In this GPT-3 guide, we're going to look at how to make recommendations using the OpenAI Embeddings API and nearest neighbor search.
Recommendation engines are one of the most widespread applications of machine learning on the web today, and include everything from recommending similar products on Amazon, shows to watch on Netflix, recommending similar articles on media sites, and so on.

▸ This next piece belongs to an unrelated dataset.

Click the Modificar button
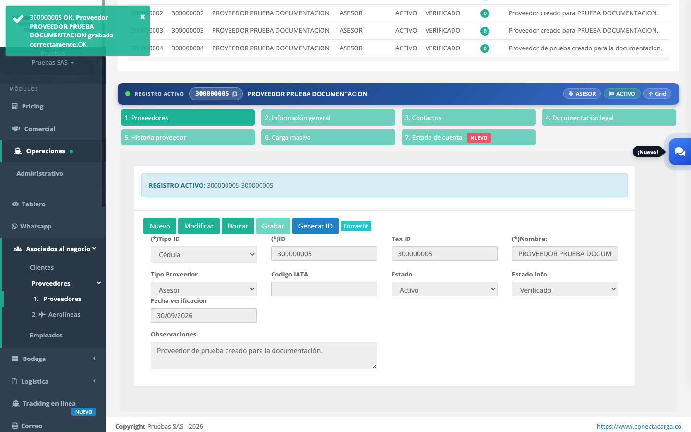Viewport: 691px width, 432px height. [x=199, y=226]
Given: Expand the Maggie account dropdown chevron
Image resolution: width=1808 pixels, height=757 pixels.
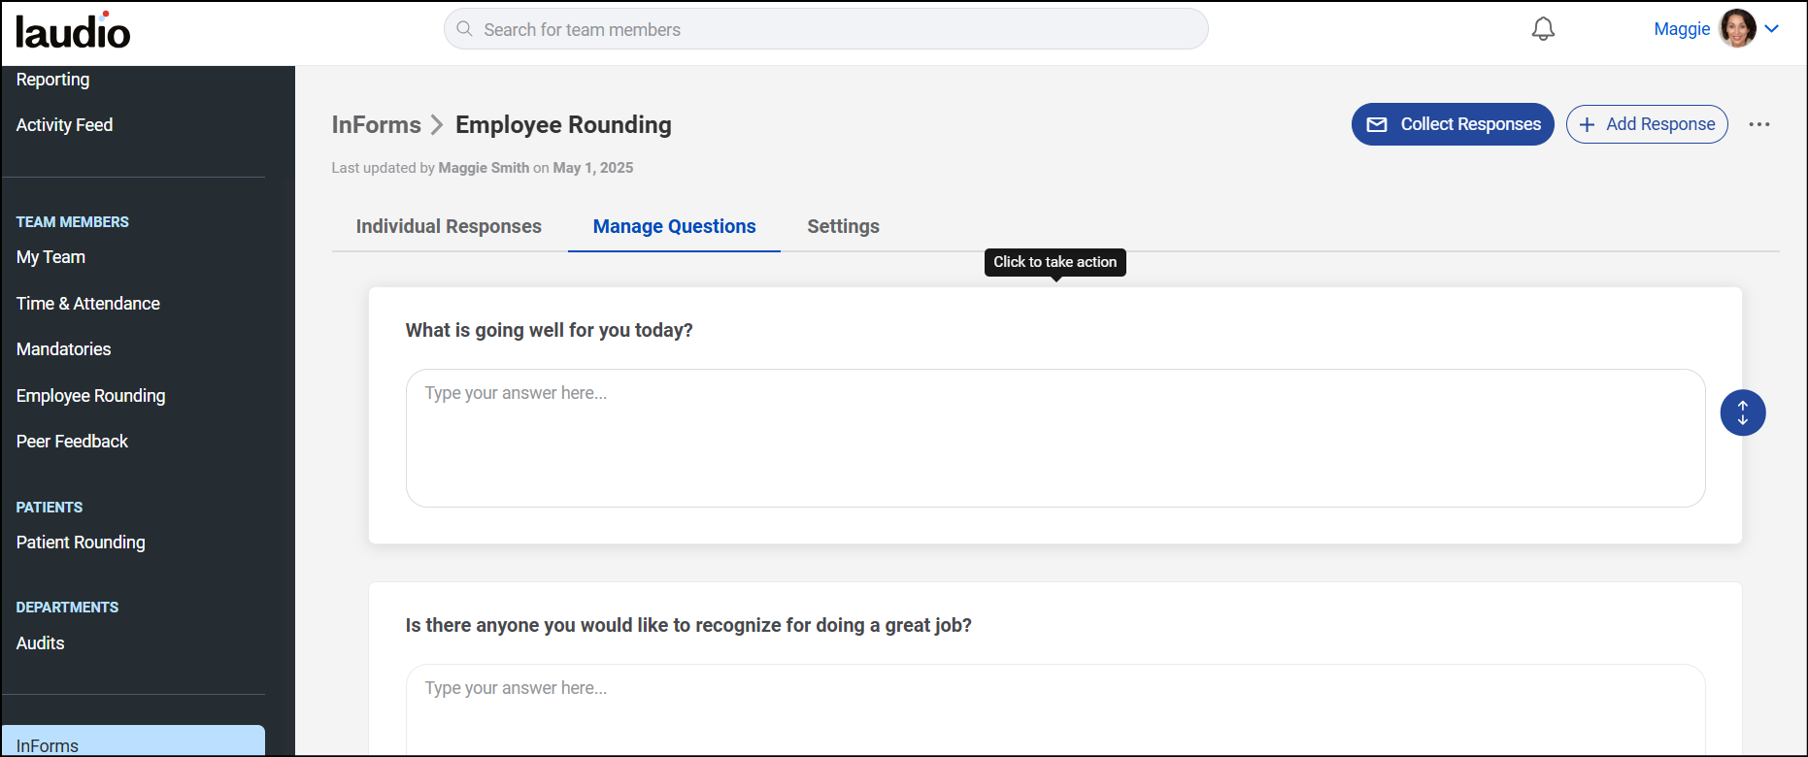Looking at the screenshot, I should pyautogui.click(x=1772, y=29).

In our previous articles on GPT-3 we focused on training the base model on an additional body of knowledge so it could answer factual questions.
In this guide, we'll go through OpenAI's notebook on recommendations using embeddings to understand how to use embeddings to recommend similar news articles using AG's corpus of news articles as the dataset.
Embeddings are numerical representations of concepts converted to number sequences, which make it easy for computers to understand the relationships between those concepts.
In particular, we'll use embeddings to answer the question: given an article, what other articles are the most similar?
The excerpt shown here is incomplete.